[Entries shown]

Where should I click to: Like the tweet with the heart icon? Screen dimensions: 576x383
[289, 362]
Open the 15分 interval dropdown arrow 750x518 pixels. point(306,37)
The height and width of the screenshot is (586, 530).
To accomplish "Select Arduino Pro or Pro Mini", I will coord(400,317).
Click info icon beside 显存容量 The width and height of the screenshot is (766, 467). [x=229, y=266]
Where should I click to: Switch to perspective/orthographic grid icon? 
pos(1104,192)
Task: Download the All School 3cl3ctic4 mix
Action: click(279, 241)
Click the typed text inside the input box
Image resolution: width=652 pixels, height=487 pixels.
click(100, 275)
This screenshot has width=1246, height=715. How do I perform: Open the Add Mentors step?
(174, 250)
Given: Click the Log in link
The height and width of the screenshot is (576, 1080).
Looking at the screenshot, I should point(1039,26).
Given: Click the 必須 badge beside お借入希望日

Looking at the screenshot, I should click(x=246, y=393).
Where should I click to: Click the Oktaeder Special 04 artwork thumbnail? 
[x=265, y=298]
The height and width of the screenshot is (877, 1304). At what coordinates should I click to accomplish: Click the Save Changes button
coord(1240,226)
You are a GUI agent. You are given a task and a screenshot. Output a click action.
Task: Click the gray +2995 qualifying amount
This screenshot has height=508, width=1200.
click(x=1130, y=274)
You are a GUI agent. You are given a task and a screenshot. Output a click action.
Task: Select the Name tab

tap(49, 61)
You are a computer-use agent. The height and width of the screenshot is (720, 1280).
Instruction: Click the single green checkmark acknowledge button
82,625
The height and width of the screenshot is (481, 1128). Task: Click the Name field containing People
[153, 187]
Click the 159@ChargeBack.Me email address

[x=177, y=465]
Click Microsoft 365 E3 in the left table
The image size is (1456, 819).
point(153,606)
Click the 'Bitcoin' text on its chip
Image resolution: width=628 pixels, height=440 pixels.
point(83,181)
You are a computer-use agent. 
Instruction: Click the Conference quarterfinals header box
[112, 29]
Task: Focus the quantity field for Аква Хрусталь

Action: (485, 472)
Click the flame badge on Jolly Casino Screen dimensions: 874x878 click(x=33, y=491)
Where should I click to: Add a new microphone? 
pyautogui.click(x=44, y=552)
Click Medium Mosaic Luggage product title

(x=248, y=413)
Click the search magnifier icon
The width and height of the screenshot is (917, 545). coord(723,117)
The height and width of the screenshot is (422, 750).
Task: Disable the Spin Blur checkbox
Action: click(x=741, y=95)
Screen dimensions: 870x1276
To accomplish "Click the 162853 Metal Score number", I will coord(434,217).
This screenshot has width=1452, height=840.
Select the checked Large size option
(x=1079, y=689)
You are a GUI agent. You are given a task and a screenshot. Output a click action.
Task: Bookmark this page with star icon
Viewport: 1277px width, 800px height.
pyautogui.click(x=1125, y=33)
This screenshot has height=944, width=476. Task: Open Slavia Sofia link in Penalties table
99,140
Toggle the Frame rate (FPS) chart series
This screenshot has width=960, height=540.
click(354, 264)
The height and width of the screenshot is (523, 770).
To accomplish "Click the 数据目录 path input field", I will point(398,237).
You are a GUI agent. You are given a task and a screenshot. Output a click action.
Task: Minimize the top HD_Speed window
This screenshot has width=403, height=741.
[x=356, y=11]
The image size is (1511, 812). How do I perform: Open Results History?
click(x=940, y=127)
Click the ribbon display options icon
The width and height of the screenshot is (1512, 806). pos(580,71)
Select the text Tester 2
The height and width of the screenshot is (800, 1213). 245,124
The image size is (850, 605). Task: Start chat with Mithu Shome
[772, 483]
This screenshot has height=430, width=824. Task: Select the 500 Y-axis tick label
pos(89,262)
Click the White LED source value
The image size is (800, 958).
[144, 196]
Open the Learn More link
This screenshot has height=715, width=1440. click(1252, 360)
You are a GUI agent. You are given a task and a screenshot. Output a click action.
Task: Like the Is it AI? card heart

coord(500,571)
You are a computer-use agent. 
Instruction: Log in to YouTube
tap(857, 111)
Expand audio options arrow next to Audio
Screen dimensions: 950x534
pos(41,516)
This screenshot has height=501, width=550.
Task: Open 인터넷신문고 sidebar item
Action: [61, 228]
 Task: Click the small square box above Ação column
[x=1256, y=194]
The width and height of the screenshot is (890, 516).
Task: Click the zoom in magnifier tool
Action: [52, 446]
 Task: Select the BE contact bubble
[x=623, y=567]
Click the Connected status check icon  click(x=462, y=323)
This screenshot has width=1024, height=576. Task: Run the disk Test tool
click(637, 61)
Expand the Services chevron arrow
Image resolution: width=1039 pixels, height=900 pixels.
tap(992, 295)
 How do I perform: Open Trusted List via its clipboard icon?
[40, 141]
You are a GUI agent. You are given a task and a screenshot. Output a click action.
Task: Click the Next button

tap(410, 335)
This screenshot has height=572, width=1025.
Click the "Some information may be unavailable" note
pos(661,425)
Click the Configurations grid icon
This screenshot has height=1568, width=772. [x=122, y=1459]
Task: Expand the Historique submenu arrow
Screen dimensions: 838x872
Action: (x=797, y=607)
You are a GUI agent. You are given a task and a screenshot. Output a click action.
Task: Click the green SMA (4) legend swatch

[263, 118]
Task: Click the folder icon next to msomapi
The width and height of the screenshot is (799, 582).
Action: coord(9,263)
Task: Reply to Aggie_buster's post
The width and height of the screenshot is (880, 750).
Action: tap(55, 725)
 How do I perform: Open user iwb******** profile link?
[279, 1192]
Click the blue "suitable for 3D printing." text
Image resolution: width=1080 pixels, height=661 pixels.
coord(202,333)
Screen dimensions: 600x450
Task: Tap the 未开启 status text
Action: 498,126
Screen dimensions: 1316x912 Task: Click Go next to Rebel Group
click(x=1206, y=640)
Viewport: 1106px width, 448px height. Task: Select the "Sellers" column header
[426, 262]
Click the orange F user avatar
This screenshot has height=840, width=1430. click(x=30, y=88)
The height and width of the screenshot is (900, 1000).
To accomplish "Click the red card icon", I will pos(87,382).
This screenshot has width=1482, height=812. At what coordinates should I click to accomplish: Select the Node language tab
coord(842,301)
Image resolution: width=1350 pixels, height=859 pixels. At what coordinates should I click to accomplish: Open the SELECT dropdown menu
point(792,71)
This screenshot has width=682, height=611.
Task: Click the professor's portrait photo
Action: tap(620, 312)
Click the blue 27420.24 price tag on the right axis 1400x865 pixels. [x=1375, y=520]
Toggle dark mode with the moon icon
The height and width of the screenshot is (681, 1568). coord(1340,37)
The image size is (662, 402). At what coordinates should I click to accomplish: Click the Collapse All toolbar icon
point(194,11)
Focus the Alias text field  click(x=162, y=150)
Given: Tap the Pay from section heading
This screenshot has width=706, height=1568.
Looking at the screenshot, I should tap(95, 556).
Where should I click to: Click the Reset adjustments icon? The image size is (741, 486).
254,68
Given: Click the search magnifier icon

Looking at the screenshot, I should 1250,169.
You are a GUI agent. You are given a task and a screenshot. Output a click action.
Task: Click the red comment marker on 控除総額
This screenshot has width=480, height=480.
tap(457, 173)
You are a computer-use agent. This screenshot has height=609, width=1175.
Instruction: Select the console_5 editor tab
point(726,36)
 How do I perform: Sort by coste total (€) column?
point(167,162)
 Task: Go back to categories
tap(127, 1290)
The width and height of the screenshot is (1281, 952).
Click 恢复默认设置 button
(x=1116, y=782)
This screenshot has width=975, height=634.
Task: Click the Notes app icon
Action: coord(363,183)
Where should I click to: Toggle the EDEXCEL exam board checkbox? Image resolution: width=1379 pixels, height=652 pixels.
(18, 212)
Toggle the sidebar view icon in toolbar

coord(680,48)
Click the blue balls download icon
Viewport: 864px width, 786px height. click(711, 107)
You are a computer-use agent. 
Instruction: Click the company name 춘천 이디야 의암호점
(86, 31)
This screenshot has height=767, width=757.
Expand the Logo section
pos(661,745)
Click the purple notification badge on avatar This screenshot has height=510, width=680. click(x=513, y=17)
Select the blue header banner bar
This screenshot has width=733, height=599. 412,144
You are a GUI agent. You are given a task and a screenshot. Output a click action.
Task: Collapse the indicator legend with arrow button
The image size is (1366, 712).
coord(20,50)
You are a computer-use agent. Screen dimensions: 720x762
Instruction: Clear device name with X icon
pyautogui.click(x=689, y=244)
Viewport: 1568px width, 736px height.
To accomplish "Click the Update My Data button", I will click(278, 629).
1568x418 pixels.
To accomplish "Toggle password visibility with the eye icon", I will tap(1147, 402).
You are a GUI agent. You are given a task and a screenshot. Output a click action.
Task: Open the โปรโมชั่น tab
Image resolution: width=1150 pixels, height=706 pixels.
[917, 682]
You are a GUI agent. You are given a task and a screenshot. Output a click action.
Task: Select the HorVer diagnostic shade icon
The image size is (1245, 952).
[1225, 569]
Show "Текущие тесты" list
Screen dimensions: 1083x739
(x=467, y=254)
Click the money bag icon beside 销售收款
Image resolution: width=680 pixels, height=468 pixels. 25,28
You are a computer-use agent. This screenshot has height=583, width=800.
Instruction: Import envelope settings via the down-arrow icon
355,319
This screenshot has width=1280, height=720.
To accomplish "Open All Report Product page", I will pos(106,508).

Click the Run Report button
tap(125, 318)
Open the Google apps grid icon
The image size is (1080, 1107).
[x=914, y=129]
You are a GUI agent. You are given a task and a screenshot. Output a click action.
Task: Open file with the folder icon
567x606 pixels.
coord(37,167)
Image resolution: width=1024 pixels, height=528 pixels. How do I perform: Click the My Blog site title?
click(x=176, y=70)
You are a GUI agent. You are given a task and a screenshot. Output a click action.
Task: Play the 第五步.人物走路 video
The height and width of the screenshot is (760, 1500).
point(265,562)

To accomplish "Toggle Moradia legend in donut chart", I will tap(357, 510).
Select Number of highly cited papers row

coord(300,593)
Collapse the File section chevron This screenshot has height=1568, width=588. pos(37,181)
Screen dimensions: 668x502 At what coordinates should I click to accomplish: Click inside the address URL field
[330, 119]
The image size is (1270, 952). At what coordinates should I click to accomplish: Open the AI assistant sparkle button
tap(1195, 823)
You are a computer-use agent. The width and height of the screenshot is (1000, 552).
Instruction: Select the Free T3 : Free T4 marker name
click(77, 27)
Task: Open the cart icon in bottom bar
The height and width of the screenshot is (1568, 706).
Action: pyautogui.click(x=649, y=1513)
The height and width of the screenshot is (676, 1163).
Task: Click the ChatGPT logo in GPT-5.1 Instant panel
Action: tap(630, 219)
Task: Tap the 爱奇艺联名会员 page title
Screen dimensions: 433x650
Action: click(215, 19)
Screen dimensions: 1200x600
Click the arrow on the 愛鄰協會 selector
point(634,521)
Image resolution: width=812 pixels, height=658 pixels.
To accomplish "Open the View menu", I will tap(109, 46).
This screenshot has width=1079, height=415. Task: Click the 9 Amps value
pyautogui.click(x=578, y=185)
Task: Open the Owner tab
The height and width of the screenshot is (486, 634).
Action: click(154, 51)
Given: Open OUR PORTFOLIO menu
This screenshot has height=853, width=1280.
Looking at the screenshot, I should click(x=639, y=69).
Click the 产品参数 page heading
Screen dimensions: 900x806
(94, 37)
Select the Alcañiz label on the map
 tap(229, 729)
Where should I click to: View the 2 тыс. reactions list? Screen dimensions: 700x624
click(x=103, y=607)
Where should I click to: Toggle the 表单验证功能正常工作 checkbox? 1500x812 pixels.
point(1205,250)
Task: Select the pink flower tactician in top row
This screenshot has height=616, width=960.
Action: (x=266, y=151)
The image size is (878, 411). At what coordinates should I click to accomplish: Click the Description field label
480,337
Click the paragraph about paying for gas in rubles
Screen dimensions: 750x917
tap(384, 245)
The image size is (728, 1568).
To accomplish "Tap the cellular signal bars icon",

[/Entries shown]

▸ Work to be completed
Please copy only these lines, exactly: the first line of the records through the line containing "Click info icon", ends included.

▸ Response to this exercise
Where should I click to: Like the tweet with the heart icon? Screen dimensions: 576x383
[289, 362]
Open the 15分 interval dropdown arrow 750x518 pixels. point(306,37)
The height and width of the screenshot is (586, 530).
To accomplish "Select Arduino Pro or Pro Mini", I will coord(400,317).
Click info icon beside 显存容量 The width and height of the screenshot is (766, 467). [x=229, y=266]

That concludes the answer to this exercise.